2 discrete distributions with equal mean and variance

Question

I need to compute 2 discrete distributions with equal mean and variance. One should be a distribution taking values x and y and the other one taking values z, 0, and y. The probabilities should take the following form:

• Distribution 1: takes values x and y. prob(x)=0.3; prob(y)=0.7
• Distribution 2: takes values y, z and v with Prob(y)=0.7; prob(v)=q; prob(z)=r. Y=6000; V=0.

The idea is to choose z and x so that both distributions have equal mean and variance.
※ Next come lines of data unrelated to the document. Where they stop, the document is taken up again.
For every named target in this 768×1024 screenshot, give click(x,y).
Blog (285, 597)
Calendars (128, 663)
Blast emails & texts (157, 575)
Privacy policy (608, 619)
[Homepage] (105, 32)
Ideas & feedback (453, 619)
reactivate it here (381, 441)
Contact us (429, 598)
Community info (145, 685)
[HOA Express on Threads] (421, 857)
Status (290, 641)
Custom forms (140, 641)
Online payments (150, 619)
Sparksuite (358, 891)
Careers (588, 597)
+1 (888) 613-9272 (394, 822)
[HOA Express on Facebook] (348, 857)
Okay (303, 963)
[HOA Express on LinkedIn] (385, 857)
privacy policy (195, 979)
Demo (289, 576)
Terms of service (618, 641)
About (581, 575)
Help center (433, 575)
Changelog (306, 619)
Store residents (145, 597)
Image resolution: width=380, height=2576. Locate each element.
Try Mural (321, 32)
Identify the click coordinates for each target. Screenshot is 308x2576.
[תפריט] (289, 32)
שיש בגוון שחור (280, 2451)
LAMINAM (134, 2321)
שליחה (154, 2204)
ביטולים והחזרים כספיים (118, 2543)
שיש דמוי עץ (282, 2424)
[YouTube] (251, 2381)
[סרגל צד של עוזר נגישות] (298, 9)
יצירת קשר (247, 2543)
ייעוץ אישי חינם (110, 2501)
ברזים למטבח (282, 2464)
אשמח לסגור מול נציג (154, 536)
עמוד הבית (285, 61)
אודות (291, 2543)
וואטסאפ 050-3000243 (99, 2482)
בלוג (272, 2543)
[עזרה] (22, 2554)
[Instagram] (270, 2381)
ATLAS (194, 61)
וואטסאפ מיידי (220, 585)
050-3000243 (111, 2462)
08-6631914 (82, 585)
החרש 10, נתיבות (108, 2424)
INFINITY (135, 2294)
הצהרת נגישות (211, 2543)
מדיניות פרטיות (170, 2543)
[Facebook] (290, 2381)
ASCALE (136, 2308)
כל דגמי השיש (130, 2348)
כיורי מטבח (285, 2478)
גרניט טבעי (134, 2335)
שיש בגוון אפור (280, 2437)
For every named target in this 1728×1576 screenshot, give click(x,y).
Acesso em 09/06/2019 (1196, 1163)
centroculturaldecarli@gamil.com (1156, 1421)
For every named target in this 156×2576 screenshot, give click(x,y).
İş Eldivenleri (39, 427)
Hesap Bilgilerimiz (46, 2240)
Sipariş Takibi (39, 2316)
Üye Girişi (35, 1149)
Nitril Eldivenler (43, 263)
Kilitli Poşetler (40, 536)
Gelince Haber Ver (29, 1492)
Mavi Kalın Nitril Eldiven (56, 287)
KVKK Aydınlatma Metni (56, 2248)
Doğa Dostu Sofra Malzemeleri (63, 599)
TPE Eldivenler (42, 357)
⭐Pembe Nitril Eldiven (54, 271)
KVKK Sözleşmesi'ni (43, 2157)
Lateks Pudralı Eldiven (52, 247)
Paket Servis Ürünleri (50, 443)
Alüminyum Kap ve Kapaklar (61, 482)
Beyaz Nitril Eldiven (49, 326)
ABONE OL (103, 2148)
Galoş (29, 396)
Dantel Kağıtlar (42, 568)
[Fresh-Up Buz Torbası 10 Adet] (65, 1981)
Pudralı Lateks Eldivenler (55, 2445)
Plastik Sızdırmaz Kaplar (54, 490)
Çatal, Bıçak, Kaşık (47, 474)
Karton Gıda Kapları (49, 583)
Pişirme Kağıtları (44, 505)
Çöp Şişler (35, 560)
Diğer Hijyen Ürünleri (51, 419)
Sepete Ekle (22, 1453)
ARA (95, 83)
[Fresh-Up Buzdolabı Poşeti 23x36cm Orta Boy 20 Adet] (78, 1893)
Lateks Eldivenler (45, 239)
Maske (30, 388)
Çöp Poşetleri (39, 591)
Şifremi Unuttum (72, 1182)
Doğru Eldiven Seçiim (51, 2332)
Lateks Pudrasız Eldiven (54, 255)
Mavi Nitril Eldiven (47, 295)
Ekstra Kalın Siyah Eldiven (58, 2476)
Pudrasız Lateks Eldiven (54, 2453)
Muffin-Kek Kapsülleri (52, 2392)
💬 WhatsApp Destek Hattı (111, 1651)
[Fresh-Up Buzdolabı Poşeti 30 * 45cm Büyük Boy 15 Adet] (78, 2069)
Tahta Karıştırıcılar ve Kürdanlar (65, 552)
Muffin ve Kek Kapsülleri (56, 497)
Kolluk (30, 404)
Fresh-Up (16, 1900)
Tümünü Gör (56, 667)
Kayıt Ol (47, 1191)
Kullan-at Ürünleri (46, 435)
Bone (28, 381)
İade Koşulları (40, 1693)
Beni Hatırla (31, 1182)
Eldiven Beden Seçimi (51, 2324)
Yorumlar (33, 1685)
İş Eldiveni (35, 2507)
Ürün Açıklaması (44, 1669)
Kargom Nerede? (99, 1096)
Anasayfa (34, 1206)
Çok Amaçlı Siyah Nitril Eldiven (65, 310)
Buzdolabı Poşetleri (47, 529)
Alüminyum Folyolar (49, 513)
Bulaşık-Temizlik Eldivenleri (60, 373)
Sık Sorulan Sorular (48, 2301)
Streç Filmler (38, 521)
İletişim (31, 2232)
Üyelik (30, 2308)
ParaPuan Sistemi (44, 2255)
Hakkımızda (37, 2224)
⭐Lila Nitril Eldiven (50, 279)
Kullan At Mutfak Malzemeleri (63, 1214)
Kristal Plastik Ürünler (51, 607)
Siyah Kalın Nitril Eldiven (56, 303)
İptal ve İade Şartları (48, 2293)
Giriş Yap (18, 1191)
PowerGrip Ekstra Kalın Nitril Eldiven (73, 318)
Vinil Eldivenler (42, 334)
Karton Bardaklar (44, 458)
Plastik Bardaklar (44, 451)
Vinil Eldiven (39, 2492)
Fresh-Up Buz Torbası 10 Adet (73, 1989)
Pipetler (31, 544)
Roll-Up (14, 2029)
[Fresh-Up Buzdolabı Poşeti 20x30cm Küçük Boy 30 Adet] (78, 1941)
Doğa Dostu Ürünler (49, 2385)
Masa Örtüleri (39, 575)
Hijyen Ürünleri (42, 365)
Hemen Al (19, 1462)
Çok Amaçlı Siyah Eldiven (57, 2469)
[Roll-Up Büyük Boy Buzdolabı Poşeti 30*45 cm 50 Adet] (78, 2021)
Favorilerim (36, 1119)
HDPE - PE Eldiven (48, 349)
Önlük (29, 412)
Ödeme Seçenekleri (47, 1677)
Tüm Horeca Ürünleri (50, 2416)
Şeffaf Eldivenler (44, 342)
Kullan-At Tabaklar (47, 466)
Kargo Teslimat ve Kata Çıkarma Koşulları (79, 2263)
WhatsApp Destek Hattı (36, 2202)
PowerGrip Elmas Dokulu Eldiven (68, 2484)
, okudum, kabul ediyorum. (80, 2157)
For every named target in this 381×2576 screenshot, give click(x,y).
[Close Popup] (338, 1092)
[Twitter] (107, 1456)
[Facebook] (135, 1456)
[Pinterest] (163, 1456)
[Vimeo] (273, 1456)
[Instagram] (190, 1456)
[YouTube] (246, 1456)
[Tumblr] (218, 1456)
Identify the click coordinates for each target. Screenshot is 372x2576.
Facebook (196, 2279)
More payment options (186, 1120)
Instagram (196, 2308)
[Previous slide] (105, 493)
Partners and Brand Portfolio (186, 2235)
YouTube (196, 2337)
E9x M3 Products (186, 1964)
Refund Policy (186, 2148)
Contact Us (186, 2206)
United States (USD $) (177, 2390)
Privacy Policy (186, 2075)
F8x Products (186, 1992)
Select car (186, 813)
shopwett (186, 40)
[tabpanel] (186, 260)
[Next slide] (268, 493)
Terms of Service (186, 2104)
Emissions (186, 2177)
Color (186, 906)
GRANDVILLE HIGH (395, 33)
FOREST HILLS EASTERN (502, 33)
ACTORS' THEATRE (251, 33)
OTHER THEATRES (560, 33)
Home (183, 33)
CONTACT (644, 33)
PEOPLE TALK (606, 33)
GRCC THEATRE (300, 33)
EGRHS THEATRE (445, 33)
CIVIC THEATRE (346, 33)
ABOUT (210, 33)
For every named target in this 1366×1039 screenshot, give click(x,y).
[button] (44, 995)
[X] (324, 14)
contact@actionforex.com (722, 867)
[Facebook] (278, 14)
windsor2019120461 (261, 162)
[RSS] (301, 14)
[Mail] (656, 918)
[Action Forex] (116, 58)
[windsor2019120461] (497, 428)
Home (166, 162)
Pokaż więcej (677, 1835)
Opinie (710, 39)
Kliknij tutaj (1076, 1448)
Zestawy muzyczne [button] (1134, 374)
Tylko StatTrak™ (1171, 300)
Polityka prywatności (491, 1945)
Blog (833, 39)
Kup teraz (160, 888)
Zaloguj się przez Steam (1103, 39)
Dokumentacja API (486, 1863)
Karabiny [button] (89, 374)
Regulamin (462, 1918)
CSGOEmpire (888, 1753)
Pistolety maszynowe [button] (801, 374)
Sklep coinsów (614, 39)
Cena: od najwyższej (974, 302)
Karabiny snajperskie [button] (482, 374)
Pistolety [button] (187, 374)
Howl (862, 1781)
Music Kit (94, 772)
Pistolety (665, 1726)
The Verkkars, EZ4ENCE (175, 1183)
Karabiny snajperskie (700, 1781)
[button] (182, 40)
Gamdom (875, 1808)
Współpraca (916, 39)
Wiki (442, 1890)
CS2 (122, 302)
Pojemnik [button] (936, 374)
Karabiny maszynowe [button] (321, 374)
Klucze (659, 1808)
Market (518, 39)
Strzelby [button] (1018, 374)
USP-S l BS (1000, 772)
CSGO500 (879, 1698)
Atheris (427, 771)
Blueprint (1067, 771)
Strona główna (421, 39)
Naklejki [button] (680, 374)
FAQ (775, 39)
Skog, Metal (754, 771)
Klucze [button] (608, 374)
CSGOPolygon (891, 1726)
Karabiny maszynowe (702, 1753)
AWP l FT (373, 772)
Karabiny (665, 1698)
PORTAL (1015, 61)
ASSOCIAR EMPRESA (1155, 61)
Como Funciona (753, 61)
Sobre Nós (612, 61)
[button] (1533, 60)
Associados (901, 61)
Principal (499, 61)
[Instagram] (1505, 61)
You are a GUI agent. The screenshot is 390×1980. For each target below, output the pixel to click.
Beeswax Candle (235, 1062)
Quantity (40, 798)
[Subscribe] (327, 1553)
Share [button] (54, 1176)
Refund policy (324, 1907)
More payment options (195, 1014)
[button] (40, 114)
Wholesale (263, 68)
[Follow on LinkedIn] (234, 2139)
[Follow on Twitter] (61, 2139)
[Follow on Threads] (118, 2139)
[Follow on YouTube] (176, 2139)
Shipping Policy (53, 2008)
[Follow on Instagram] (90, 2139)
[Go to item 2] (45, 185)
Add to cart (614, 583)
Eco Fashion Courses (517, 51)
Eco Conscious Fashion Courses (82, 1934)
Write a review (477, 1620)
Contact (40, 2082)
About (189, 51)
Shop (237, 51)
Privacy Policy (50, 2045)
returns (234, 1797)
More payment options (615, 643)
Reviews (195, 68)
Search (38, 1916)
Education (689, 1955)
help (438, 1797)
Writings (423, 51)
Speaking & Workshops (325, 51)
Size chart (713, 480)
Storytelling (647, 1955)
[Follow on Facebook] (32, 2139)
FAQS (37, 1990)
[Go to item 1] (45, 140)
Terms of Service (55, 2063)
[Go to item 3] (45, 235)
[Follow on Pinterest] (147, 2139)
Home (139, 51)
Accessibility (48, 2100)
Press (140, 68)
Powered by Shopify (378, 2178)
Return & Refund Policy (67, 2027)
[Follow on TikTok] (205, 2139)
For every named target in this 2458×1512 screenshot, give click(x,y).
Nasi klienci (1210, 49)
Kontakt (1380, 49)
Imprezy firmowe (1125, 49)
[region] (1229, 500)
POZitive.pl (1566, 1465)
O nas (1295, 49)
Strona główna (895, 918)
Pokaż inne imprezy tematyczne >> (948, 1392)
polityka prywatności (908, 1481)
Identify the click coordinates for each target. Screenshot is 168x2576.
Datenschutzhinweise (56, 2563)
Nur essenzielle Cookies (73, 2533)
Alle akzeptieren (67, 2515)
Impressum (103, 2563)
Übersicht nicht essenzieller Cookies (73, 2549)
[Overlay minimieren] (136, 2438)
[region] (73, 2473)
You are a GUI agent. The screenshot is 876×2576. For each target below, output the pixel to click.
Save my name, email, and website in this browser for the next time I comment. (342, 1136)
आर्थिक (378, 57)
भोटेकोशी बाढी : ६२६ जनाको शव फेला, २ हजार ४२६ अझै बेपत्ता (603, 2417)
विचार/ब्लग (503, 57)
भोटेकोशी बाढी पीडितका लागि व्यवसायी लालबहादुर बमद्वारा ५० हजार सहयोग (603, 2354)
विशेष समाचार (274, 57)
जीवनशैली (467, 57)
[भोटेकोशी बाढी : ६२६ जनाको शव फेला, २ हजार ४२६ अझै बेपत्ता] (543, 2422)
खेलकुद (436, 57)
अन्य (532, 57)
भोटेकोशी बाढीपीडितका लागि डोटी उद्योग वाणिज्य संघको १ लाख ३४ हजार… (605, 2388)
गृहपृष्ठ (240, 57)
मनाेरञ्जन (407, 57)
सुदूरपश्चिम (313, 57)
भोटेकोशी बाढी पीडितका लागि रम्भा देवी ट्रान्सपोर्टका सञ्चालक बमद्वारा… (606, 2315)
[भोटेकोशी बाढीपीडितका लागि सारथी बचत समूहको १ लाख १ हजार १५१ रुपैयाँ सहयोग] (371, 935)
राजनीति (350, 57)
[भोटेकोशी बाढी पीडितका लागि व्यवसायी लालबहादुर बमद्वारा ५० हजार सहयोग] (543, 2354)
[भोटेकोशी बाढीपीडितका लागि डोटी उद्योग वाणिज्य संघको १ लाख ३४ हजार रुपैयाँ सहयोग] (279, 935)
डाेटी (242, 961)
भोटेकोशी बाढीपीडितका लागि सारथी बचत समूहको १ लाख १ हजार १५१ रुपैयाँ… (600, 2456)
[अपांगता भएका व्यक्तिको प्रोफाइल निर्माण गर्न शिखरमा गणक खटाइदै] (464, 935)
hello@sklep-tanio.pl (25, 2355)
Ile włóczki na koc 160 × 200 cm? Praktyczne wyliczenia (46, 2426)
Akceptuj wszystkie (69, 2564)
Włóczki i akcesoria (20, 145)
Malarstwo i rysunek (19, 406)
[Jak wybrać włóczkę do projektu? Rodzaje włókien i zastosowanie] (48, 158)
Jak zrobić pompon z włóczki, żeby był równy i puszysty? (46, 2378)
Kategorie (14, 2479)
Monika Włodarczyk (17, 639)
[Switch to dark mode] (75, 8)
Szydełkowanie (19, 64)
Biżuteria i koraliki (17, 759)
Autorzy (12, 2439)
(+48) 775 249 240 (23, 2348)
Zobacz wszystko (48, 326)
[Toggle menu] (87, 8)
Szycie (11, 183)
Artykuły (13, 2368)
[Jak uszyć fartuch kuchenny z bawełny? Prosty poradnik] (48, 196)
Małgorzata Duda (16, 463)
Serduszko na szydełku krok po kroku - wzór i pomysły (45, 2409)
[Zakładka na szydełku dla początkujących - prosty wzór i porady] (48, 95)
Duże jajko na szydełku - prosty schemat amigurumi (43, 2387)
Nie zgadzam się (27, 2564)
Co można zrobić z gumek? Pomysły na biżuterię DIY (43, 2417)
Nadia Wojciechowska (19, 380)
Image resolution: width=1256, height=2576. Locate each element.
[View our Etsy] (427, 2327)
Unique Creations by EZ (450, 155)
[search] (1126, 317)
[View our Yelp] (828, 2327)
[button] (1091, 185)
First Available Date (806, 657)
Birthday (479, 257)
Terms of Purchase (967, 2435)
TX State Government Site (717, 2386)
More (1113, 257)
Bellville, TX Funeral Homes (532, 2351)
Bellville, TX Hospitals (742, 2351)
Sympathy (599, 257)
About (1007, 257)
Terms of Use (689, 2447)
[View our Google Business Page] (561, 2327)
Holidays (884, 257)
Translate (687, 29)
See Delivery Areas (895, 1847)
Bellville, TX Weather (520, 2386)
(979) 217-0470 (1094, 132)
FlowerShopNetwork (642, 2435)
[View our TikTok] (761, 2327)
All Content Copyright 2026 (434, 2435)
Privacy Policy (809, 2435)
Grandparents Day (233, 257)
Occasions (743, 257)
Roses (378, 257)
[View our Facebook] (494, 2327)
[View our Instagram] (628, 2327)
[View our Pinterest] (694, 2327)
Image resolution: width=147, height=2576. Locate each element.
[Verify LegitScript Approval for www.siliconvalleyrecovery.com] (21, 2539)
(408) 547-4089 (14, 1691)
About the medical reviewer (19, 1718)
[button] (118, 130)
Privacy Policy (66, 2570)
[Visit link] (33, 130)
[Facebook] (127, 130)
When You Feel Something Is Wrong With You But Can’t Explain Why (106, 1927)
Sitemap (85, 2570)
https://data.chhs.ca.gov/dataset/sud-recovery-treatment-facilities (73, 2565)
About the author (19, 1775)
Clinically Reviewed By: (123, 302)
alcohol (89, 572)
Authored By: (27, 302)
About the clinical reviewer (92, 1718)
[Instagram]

I'm not an expert so I don't know if there are too many unknowns or if this is possible at all. What parameters could I change to make a solution possible? I would be very grateful for hints how to solve this.

Answer 1

Let the first (two point) random variable be $A$ and the second be $B.$ Let $q$ be the probability that $B$ takes on the value $0.$ Instead of $r$ as in your problem statement, we equivalently let the probability that $B$ is $z$ be $0.3-q.$ Equating the means, we have $$0.3x+0.7(6000) = (0.3-q)z+0.7(6000),$$

so $$x = {z \left( 1-{q \over 0.3} \right) }$$

If the variances are identical, then the second moments about the origin are the same also. This gives us

$$E[A^2]= 0.3x^2 + 0.7 (6000)^2 = (0.3-q)z^2 + 0.7(6000)^2$$

Plugging in our expression for $x,$ this leads to $$0.3 \left[z \left( 1 - {q \over 0.3} \right) \right]^2 = 0.3z^2 -qz^2$$ Solving this for $q$ gives the two solutions $q=0$ or $q=0.3,$ both of which imply that $A$ and $B$ have the same two-point distribution.

So your problem as posed does not have a solution in terms of your definition of an acceptable answer.